# Building an AI Research Assistant with OpenAI and LlamaIndex

Recently, I've been exploring how to leverage AI to help with my research efforts. In this article, I'll show you how I built a simple yet powerful AI research assistant that can search and summarize scientific papers from arXiv.

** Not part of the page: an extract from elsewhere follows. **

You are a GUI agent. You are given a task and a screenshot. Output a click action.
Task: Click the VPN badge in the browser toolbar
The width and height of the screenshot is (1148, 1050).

## The Problem I Wanted to Solve

As someone who tries to stay current with scientific research, I often find myself overwhelmed by the volume of papers published daily. I wanted a tool that could:
1. Search for relevant papers on a topic
2. Summarize the key findings
3. Answer my specific questions about a research area

## My Solution: An AI Research Agent

I created a simple but effective tool using OpenAI's language models and LlamaIndex's tooling capabilities. Here's how it works:





## Import necessary libraries

In [1]:
import openai
from dotenv import load_dotenv
from llama_index.agent.openai import OpenAIAgent
from llama_index.tools.arxiv.base import ArxivToolSpec
from llama_index.llms.openai import OpenAI
import os

## Setup

In [2]:
load_dotenv(override=True)  
openai.api_key = os.getenv("OPENAI_API_KEY")

## Configure LLM

In [3]:
llm = OpenAI(model="gpt-4o-mini")

## Create arXiv tool

In [4]:
arxiv_tool = ArxivToolSpec()

## Build agent

In [5]:
agent = OpenAIAgent.from_tools(
    arxiv_tool.to_tool_list(),
    llm=llm,
    verbose=True,
)

## Ask a research question

In [6]:
print(agent.chat("Whats going on with the superconductor lk-99"))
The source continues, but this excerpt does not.